Algunos funcionarios kirchneristas llevan 12 años confundidos. Los Kirchner son como esos japoneses que cada tanto aparecen escondidos en la selva porque nadie les avisó que la Segunda Guerra Mundial terminó hace 70 años.

Eso eran ellos cuando llegaron de Santa Cruz y nunca dejaron de serlo. En el fondo, el problema no fue el autoritarismo sino la ignorancia.

Mientras tanto, el Compañero Presidente Mauri ya nombró a todos sus ministros. Tal vez quien la tiene más difícil es la futura canciller Susana Malcorra, actual Jefa de Gabinete de la ONU bajo la presidencia de Ban Ki Moon. Una mujer de gran prestigio internacional y amplio reconocimiento en la diplomacia. Tiene una tarea titánica: explicarle al mundo que, créase o no, ella viene del mismo país que Timerman.

También la tiene complicada Prat Gay, que declaró “hasta el 10 de diciembre no vamos a saber con qué nos encontramos”. Si me preguntan a mí, ya les voy avisando que no se van a encontrar con nada. Del Banco Central se llevaron hasta el cajero automático y si llamás al fonobanco, el contestador dice “el numero solicitado no corresponde a un abonado en servicio”.

No sólo están los nuevos que llegan, sino también los viejos a los que quieren rajar: Vanoli, Gils Carbó, Sabatella, Parrilli y otros tantos.

Inclusive quieren volar a los que manejan el INDEC. En este caso, no se por qué tanto apuro. Todas las dudas sobre las cifras las acaba de despejar Zannini cuando dijo: “Hay dos países: uno del centro, rico y concentrado que votó a Macri y el otro del interior y pobre que eligió la fórmula del FPV”. Yo sabía que había muchos pobres, pero nunca me imaginé que tantos.

Tampoco me apuraría con Vanoli, el del Banco Central. Hay que dejarlo un rato más. Cuando le vengan a cobrar todos los dólares que vendió a futuro no le van a dar las patas para salir corriendo.

En realidad, todos estos funcionarios tienen mandatos vigentes pero están cuestionados por ejercerlos de manera sesgada y parcial. Esto es mentira. Por ejemplo, Gils Carbó no manipuló la justicia para salvar a los Kirchner. También lo hizo para salvar a Boudou, a Lázaro, a De Vido y tantos otros. Fue amplia. Imparcial. Sin favoritismos.

Lo mismo Sabbatella, que cuando asumió en el AFSCA tuvo que dedicarse a mirar todos los canales y escuchar todas las radios porque no tenía la más puta idea de lo que eran los medios. Pero de tanto perseguir y mirar TN y Canal 13 finalmente algo aprendió. Ahora ya sabe que El Zorro es Don Diego de la Vega.
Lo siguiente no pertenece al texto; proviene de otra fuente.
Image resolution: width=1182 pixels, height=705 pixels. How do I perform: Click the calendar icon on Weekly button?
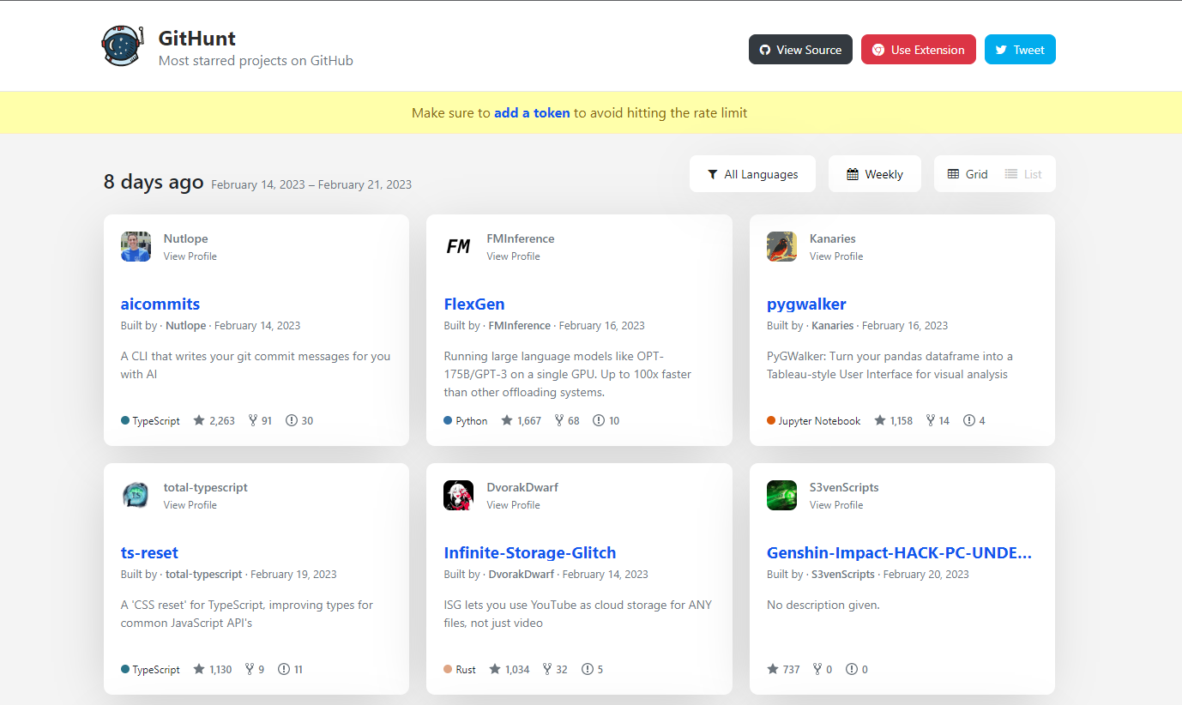[853, 173]
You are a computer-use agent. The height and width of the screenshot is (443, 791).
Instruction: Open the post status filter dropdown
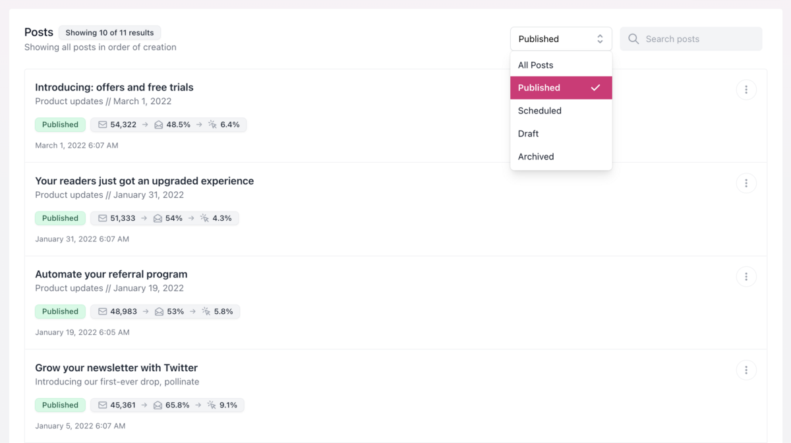click(561, 38)

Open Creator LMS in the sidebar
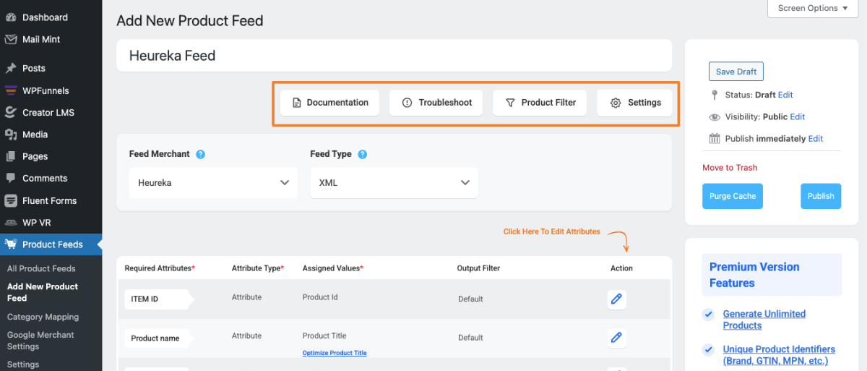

Nobleza obliga, párrafo aparte para el Compañero Lancha que la peleó con uñas y dientes, solo contra todos. Incluidos los de adentro y “la” de adentro que lo sabotearon sin parar. Así y todo, en el minuto final, y perdido por perdido, Lancha le pegó de 30 metros, rozó el palo y salió. Como Rob Rensenbrink en el Monumental en el 78, casi cambia la historia.

Finalmente, acá estamos querido Compañero Presidente Mauri. Felicitaciones.

No doy consejos, pero por las dudas le dejo un dato para pensar: ojo con la transmisión del mando, ojo con la organización y ojo con la televisación. Es la fiesta de nosotros que llegamos, no la fiesta de nosotros que nos vamos.

Y es el momento de todos. Descartemos a los corruptos, a los ñoquis, a la falange de propaganda, a los fanáticos y a Ella que, a la hora de pensar una transición, avergonzó a sus propios ministros que, dicho sea de paso, ya la desobedecieron y están conversando con los ministros del nuevo gobierno. Hasta Bignone hizo con Alfonsín una transición más razonable.

Descartado lo que hay que descartar, quedamos todos los demás. Peronistas, radicales, conservadores, comunistas, liberales, socialistas, indiferentes y kirchneristas de buena fe. Cuarenta millones de tipos que pensamos distinto, pero todos a bordo del mismo barco. Por eso Compañero Mauri, vamos tranquilos.

Parece mentira. Desde aquella tarde en que se le ocurrió llamar a Carlos Bianchi a esta inolvidable epopeya presidencial. Chapeau.

Por un país mejor, por un país normal. Suerte para usted. Suerte para todos.